Page text =>
::::::
Background: In tumor cells, aberrant differentiation programs have been described. Several neuronal proteins have been found associated with morphological neuronal-glial changes in breast cancer (BCa). These neuronal proteins have been related to mechanisms that are involved in carcinogenesis; however, this regulation is not well understood. Microtubule-associated protein-tau (MAP-Tau) has been describing in BCa but not its variants. This finding could partly explain the neuronal-glial morphology of BCa cells. Our aim was to determine mRNA expression of MAP-tau variants 2, 4 and 6 in breast cancer cell lines. Materials and Methods: Cultured cell lines MCF-10A, MDA-MB-231, SKBR3 and T47D were observed under phase-contrast microscopy for neural morphology and analyzed for gene expression of MAP-Tau transcript variants 2, 4 and 6 by real-time PCR. Results: Regarding morphology like neural/glial cells, T47D line shown more cells with these features than MDA-MB-231 and SKBR. In another hand, we found much greater mRNA expression of MAP-Tau transcript variants 2, and to a lesser extent 4 and 6, in T47D cells than the other lines. In conclusion, regulation of MAP-Tau could bring about changes in cytoskeleton, cell morphology and motility; these findings cast further light on neuronal transdifferentiation in BCa.
::::::
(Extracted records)
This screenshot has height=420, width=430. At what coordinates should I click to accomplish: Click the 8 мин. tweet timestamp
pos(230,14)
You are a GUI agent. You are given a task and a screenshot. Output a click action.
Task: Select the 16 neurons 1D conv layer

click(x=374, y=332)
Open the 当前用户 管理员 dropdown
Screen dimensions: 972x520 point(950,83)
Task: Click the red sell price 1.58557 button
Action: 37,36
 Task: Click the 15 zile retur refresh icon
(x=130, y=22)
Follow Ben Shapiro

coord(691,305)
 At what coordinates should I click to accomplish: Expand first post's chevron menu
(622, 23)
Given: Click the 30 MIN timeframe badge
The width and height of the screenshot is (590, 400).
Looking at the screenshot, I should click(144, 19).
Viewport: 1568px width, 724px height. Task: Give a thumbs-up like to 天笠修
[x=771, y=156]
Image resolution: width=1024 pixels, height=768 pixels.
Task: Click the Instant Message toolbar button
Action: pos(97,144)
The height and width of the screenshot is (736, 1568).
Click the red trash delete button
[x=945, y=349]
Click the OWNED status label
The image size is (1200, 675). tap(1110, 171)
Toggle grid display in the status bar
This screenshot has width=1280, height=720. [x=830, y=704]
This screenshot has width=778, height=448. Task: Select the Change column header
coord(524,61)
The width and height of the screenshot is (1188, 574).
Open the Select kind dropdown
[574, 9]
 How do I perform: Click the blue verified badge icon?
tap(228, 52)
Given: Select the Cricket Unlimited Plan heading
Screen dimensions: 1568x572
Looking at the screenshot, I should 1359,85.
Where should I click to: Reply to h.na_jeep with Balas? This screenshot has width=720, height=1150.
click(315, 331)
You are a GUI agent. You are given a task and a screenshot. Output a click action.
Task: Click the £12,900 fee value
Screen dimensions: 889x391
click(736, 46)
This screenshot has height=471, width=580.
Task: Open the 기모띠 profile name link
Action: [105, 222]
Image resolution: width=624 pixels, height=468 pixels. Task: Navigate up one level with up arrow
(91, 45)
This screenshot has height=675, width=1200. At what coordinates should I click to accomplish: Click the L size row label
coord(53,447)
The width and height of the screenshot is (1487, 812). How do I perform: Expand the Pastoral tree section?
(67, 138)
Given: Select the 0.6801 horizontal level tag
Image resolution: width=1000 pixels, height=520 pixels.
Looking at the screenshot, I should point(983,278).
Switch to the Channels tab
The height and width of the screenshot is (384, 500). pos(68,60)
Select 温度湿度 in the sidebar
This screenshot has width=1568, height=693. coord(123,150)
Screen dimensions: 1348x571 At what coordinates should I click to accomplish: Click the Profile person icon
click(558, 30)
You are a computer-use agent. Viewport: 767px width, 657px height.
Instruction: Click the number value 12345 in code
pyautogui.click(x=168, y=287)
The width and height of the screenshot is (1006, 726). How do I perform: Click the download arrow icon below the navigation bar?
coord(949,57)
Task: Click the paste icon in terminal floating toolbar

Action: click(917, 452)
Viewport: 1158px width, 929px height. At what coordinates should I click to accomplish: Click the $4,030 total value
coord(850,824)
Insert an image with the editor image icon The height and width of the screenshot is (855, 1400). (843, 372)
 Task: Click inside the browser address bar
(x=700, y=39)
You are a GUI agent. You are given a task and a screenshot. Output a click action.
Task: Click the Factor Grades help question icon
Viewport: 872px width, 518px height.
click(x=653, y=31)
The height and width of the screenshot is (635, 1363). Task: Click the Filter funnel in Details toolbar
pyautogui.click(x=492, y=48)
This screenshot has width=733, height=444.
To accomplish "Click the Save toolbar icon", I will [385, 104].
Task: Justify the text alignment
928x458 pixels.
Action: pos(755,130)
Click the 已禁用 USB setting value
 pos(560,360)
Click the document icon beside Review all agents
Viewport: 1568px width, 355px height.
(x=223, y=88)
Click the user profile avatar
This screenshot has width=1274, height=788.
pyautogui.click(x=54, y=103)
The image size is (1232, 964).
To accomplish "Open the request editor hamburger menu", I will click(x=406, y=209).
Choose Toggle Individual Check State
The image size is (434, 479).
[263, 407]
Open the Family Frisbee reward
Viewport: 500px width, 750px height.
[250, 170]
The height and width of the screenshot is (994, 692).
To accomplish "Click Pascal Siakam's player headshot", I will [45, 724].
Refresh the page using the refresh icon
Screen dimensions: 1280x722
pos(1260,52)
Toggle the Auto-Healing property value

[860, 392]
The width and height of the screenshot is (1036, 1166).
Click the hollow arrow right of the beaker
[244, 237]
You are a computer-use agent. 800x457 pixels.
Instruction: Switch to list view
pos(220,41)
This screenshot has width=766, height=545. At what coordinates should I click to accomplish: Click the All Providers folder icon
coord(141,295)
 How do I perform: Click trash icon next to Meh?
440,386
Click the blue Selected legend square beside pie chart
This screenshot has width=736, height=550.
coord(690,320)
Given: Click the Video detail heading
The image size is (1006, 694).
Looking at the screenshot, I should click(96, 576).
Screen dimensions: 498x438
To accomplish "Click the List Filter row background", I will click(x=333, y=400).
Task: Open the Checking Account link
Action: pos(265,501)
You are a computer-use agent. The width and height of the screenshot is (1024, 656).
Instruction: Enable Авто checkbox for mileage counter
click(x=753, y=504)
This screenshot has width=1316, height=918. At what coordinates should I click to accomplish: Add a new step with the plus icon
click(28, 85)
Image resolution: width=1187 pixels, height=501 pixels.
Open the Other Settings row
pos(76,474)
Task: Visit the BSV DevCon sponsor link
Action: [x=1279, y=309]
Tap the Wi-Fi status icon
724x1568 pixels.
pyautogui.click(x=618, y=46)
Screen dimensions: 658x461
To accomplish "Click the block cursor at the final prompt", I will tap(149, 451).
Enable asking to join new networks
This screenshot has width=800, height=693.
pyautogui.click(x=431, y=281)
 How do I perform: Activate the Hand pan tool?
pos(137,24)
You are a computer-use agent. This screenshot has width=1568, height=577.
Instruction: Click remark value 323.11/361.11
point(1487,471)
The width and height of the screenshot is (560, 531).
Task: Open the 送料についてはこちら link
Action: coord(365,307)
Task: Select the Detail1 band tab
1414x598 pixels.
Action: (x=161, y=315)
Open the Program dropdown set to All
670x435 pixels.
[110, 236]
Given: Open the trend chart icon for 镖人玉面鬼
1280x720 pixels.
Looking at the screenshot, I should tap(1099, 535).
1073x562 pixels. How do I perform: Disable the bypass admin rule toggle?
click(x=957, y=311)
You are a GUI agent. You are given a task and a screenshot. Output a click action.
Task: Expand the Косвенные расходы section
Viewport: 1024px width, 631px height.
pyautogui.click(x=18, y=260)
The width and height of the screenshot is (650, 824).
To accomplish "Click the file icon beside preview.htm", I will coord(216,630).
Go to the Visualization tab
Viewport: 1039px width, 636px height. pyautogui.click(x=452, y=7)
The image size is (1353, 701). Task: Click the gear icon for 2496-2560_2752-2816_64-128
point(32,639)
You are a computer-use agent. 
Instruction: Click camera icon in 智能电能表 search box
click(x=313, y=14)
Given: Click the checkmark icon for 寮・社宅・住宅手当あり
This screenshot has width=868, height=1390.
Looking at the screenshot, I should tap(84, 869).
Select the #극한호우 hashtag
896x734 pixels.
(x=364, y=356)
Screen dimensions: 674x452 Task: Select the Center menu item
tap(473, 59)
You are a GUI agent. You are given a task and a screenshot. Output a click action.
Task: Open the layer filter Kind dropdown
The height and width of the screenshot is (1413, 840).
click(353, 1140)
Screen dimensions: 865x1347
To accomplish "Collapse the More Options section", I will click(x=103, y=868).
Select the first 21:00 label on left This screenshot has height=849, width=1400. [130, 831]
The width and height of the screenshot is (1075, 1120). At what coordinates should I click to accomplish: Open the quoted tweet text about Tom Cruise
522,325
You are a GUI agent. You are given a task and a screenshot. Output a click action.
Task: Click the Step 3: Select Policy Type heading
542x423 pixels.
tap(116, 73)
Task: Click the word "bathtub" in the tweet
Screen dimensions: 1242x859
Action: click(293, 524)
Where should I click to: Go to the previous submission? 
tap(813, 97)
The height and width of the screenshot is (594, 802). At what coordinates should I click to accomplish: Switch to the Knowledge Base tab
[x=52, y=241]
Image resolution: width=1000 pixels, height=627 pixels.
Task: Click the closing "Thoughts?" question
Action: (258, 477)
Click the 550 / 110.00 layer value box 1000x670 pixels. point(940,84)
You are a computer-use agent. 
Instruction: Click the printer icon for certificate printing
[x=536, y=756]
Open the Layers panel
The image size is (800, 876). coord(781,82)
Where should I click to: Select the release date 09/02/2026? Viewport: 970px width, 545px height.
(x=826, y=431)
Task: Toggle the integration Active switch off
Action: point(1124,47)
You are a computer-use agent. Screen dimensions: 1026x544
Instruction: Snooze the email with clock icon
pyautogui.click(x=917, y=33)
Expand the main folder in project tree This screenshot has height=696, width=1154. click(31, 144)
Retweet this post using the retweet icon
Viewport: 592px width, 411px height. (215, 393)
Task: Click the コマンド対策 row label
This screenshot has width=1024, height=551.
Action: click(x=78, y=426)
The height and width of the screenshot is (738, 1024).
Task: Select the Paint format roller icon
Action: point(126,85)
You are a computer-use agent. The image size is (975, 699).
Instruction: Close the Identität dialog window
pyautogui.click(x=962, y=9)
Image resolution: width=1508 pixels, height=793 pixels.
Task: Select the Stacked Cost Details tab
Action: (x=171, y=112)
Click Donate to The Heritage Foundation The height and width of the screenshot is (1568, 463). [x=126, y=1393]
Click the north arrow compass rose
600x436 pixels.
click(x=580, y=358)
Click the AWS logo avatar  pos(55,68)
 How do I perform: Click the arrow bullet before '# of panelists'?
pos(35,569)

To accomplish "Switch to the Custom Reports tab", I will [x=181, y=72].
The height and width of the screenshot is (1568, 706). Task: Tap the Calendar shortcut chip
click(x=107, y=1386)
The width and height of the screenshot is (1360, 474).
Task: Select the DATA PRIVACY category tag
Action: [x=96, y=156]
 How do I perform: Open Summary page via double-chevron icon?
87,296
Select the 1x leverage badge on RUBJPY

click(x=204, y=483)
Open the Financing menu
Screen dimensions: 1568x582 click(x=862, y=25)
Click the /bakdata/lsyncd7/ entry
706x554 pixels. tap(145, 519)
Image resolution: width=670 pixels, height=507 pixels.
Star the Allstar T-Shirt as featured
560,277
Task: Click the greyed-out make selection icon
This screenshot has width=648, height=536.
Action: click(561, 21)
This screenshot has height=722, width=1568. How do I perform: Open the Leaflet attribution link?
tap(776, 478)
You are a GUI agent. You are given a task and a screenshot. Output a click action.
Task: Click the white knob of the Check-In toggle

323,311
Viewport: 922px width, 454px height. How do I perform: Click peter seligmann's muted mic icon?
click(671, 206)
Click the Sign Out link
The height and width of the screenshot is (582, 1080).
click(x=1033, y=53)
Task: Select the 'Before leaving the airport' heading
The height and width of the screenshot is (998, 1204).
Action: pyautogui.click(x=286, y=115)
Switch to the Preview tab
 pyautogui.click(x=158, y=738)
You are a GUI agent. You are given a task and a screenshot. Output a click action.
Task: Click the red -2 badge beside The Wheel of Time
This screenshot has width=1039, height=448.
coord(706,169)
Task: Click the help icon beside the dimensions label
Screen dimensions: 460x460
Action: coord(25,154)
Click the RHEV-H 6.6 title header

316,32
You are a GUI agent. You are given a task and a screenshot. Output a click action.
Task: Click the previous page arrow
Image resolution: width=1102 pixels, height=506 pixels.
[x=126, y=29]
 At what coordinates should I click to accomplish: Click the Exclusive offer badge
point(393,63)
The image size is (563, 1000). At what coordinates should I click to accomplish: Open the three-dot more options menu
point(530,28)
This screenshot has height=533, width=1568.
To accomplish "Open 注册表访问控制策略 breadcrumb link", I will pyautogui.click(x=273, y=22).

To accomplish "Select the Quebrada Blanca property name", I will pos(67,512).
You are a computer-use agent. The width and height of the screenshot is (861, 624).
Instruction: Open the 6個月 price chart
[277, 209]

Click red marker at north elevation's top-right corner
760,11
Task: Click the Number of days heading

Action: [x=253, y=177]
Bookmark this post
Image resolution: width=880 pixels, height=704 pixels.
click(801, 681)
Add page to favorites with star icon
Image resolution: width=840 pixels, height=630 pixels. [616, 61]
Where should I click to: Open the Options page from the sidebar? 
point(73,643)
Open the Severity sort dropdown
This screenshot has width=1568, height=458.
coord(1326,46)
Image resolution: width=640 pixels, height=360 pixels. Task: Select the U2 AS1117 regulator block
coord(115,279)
::::::
Work order A => How would you translate this sentence from the MAP-Tau text into Spanish: "Several neuronal proteins have been found associated with morphological neuronal-glial changes in breast cancer (BCa)."
Work order B =>
Answer these questions using the MAP-Tau text:
(i) Which four cell lines were cultured?
(ii) What method was used to analyze gene expression of the MAP-Tau transcript variants?
(iii) Which transcript variant showed much greater mRNA expression in T47D cells?
Work order C => In the MAP-Tau text, why could regulation of MAP-Tau be significant for breast cancer cells?

Answer A => Se ha encontrado que varias proteínas neuronales están asociadas con cambios morfológicos neuronales-gliales en el cáncer de mama (BCa).

Answer B =>
(i) MCF-10A, MDA-MB-231, SKBR3 and T47D.
(ii) Real-time PCR.
(iii) Variant 2.

Answer C => Regulation of MAP-Tau could bring about changes in the cytoskeleton, cell morphology and motility. The findings therefore cast further light on neuronal transdifferentiation in breast cancer.